A Mecânica de stealth é o ponto forte de Thief e chegam a ser brilhantes, ao contrário das lutas corpo a corpo onde é usado apenas um blackjack. O sistema de luz e sombra funcionam na perfeição e chega a ser bastante intuitivo. Mas mesmo que as sombras sejam o melhor amigo de Garrett, podem às vezes não ser o suficiente para deixar de alertar um guarda da presença de Garrett, caso o guarda estiver a passar na proximidade ou já esteja alertado da presença de um intruso e esteja à procura deste pelas esquinas. É tempo de usar outras sombras e escapar ou dar numa retirada. Porque fazer frente aos guardas poderá significar uma morte certa, e isso incentiva o jogador a optar essencialmente por uma postura sempre stealth e evitar o combate tanto quanto possível. O problema de andar pelas sombras é que nem sempre percebemos se um guarda consegue reparar se estamos presentes na sombra, mas em geral o sistema é bastante credível. Por outro lado, a ineficácia de lutar contra os guardas e não conseguir um ponto de escapatória (também pelos becos sem saída) é bastante irritante porque acaba quase sempre no mesmo: na morte do ladrão. É caso para dizer “agarrem que é ladrão!”, e este é constantemente agarrado.

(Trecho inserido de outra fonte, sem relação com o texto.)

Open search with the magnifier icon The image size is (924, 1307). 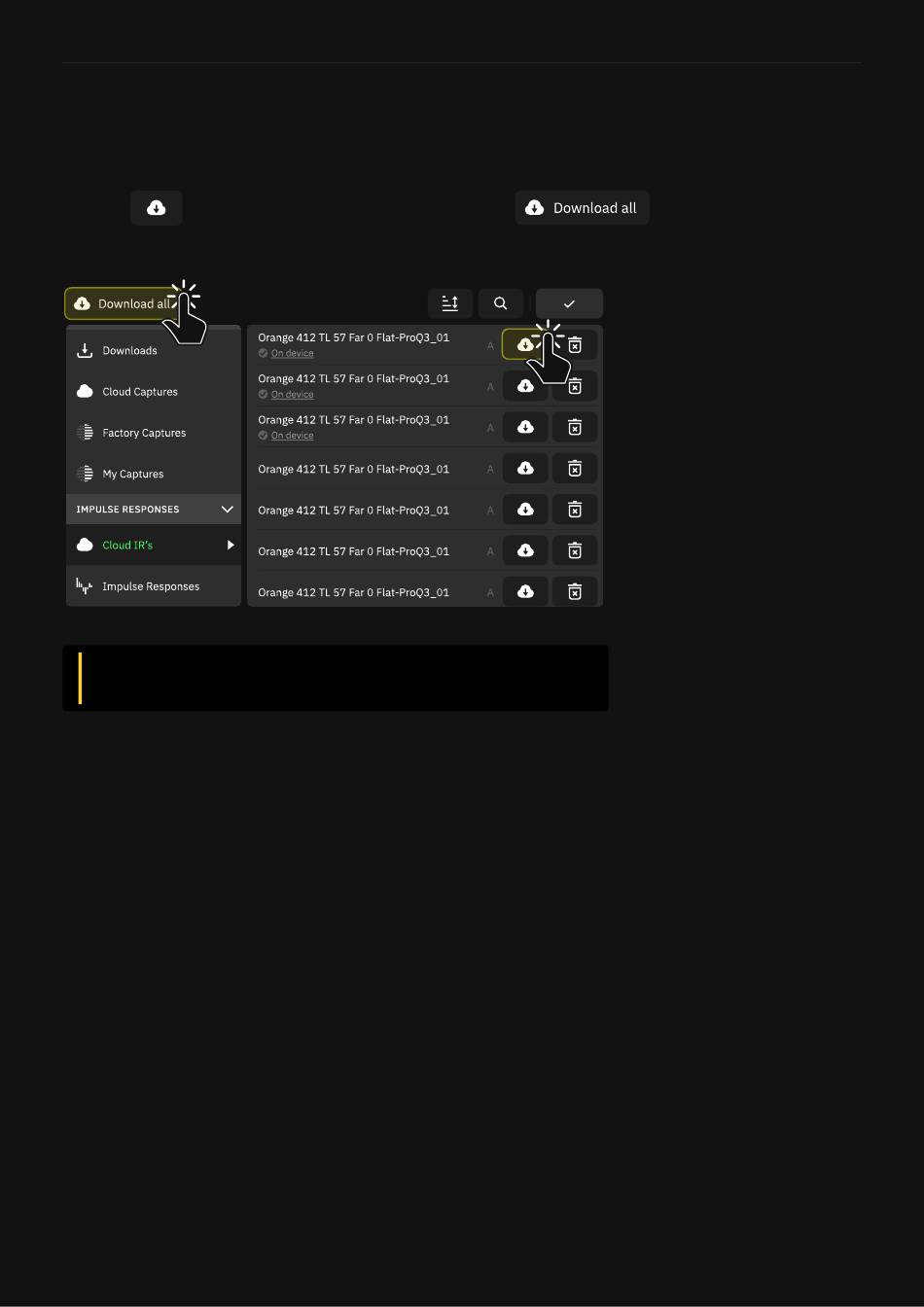pos(501,303)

Em relação à narrativa e principalmente pela quest principal, nada de especial há a apontar. Por mais que os ambientes se modifiquem, está sempre presente a tristeza, a melancolia, o medo. Existe uma natureza conflituosa que se desvanece entre elementos sobrenaturais e perturbações mentais. O que temos presente é maioritariamente um conto sobrenatural do que uma história de um robin dos bosques que rouba os mais ricos para satisfazer os mais pobres e a si próprio. Thief seria melhor com ambientes mais diversificados e uma fresca direcção de arte, porque a repetição prevalece, exceptuando casos como um bordel ou um hospício que nos fazem esquecer um pouco a cidade claustrofóbica. Mesmo que tudo pareça brilhante à primeira vista, acaba por sofrer pelas repetições.

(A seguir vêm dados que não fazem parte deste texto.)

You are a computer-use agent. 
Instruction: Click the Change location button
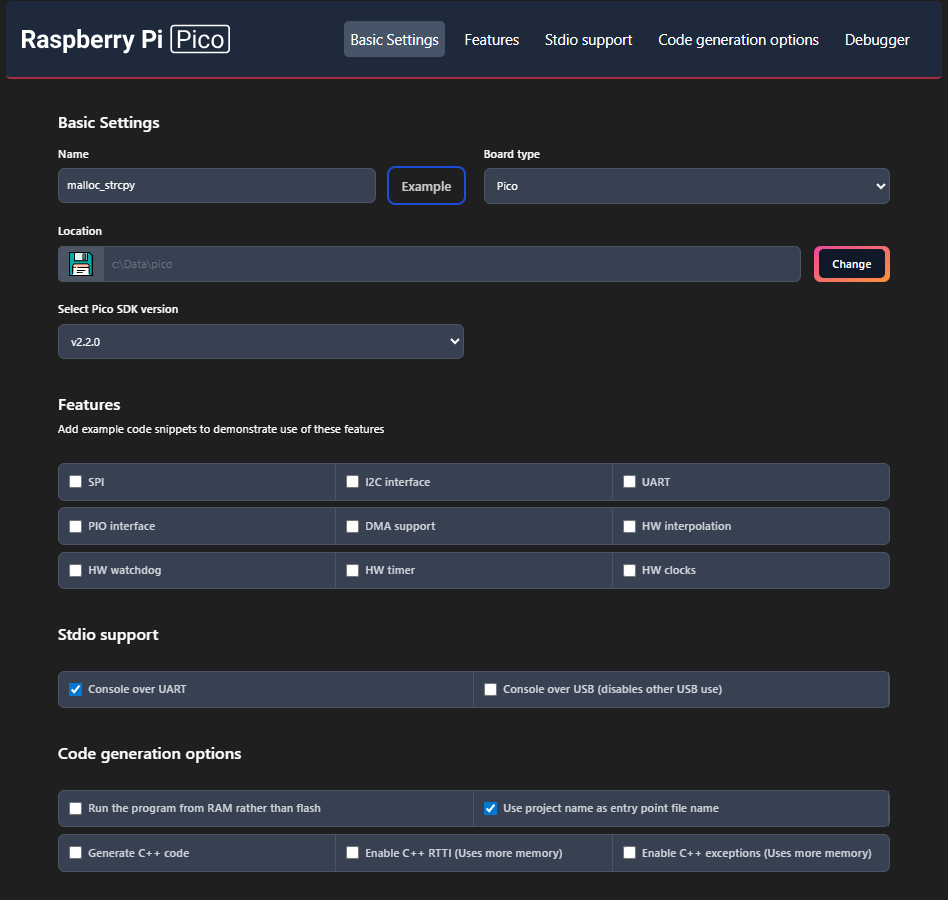(x=851, y=264)
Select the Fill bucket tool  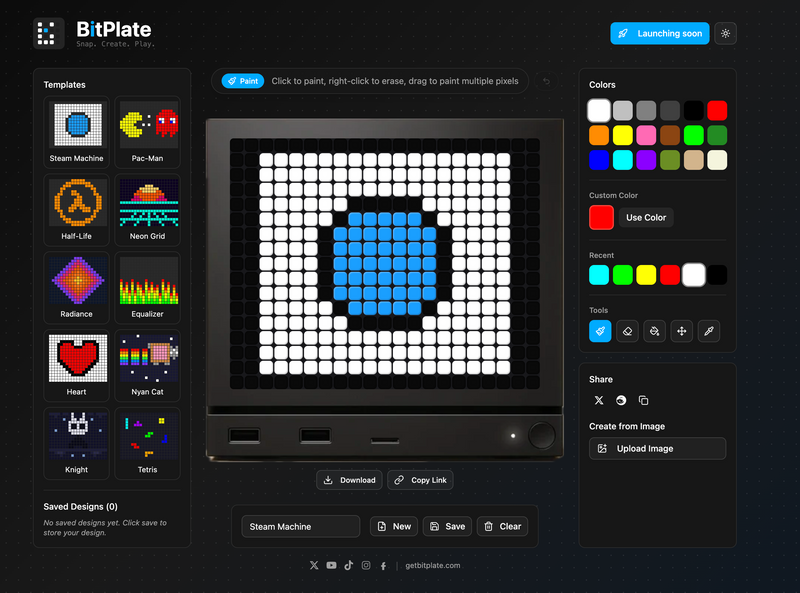tap(654, 331)
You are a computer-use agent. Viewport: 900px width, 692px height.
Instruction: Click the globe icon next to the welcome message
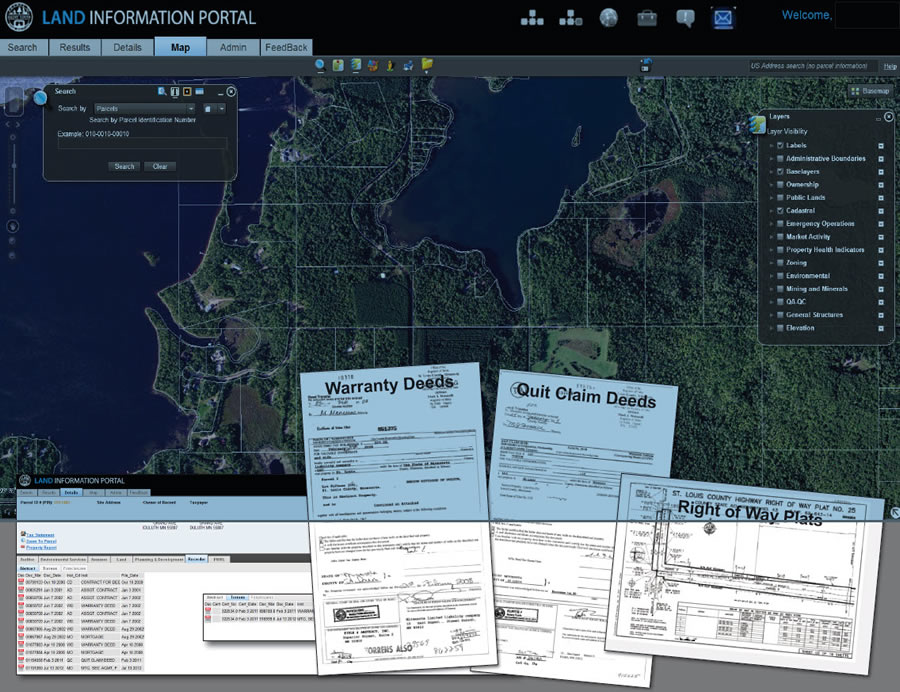(x=608, y=17)
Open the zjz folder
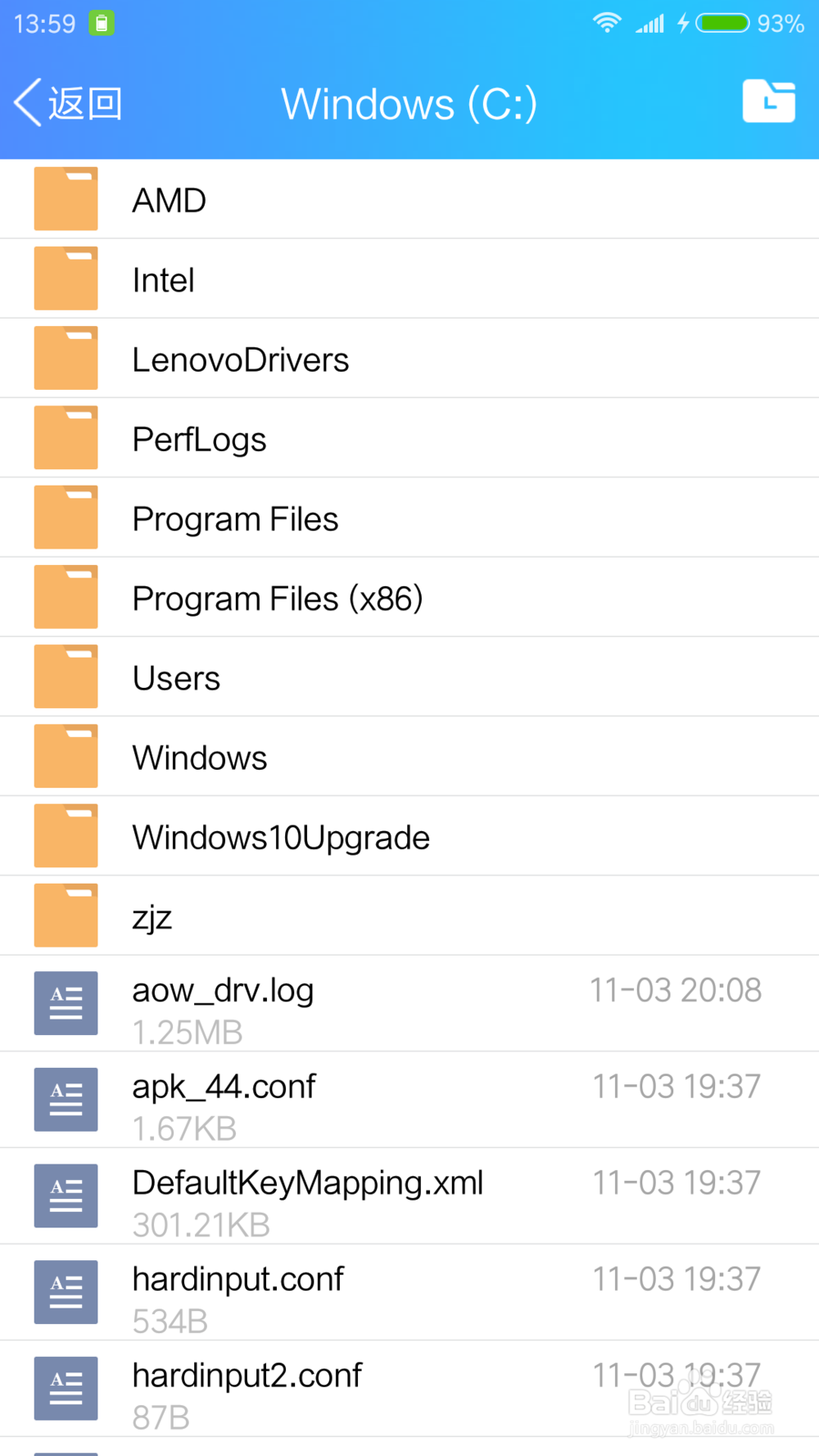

O melhor: estética forte; missões secundárias; excelente mecânica stealth.
O Pior: Repetição de ambientes ou a falta de ambientes diversificados; combate corpo a corpo, narrativa superficial.
Se olharmos para o quadro em geral, temos um ambiente de cortar a respiração, mas à medida que exploramos a cidade, sentimo-nos num mar de repetição. Thief ficou com as bases da série quase inalteráveis, pela sua componente stealth, mas nada trouxe de renovado que pudesse glorificar este remake. A estória principal está pregada com o sobrenatural e afasta-se do que esperaríamos de Garrett: um robin hood dos mais desafortunados. Graficamente é o que se espera para a nova geração, com estranheza, mas teria sido mais soberbo com diversificação de ambientes e mais embrenho pela personagem de Garrett. Contudo, é um jogo a ter em conta para fãs de stealth e permite momentos épicos na arte de roubar.
Versão testada: PS4. Também para Xbox One, Xbox 360, PS3 e PC.